_OBJECTIVE_
Shift the coordinates in the part of the data that opens with the line containing "Freight (718, 2194)" and closes with the line containing "Kariéra (793, 2081)". Write out every line of that stretch again, both end lines included, and add 68 to each coordinate in the answers while keeping everything else unchanged.

-- Start --

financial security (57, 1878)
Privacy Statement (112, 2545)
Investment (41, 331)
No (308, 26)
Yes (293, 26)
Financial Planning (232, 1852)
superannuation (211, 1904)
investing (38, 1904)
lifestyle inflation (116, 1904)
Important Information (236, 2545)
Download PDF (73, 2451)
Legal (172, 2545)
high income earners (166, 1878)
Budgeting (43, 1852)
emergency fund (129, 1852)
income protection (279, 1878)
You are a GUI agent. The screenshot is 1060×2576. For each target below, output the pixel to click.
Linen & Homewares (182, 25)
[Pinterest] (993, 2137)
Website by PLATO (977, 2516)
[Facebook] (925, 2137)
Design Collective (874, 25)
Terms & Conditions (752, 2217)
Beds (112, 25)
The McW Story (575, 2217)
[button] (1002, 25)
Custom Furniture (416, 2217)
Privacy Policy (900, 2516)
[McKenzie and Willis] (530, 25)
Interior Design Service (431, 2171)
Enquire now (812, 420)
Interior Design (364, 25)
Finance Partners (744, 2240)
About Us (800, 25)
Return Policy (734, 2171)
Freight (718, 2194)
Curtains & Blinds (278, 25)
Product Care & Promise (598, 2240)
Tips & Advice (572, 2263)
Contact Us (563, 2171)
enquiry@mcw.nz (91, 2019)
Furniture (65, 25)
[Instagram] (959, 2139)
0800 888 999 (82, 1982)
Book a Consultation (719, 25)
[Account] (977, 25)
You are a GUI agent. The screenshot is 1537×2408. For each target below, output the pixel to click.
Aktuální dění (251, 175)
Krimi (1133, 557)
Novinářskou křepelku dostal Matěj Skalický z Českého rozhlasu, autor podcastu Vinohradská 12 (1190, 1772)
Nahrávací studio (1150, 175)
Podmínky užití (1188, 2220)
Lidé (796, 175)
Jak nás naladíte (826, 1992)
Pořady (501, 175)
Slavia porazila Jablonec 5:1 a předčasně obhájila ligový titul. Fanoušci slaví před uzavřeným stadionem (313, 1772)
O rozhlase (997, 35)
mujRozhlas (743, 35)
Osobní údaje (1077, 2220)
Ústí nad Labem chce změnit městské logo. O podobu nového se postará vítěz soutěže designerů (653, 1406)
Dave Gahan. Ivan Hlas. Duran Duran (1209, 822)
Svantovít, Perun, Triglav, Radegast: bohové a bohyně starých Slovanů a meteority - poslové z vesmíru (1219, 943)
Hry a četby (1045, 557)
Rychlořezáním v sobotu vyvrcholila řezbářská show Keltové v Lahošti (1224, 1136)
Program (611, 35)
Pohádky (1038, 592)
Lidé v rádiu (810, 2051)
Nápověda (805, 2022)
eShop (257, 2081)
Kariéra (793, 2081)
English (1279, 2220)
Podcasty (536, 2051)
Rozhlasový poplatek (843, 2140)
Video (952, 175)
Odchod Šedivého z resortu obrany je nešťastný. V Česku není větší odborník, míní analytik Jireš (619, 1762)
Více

-- End --

_FULL OUTPUT_
Freight (786, 2262)
Curtains & Blinds (346, 93)
Product Care & Promise (666, 2308)
Tips & Advice (640, 2331)
Contact Us (631, 2239)
enquiry@mcw.nz (159, 2087)
Furniture (133, 93)
[Instagram] (1027, 2207)
0800 888 999 (150, 2050)
Book a Consultation (787, 93)
[Account] (1045, 93)
You are a GUI agent. The screenshot is 1537×2408. For each target below, output the pixel to click.
Aktuální dění (319, 243)
Krimi (1201, 625)
Novinářskou křepelku dostal Matěj Skalický z Českého rozhlasu, autor podcastu Vinohradská 12 (1258, 1840)
Nahrávací studio (1218, 243)
Podmínky užití (1256, 2288)
Lidé (864, 243)
Jak nás naladíte (894, 2060)
Pořady (569, 243)
Slavia porazila Jablonec 5:1 a předčasně obhájila ligový titul. Fanoušci slaví před uzavřeným stadionem (381, 1840)
O rozhlase (1065, 103)
mujRozhlas (811, 103)
Osobní údaje (1145, 2288)
Ústí nad Labem chce změnit městské logo. O podobu nového se postará vítěz soutěže designerů (721, 1474)
Dave Gahan. Ivan Hlas. Duran Duran (1277, 890)
Svantovít, Perun, Triglav, Radegast: bohové a bohyně starých Slovanů a meteority - poslové z vesmíru (1287, 1011)
Hry a četby (1113, 625)
Rychlořezáním v sobotu vyvrcholila řezbářská show Keltové v Lahošti (1292, 1204)
Program (679, 103)
Pohádky (1106, 660)
Lidé v rádiu (878, 2119)
Nápověda (873, 2090)
eShop (325, 2149)
Kariéra (861, 2149)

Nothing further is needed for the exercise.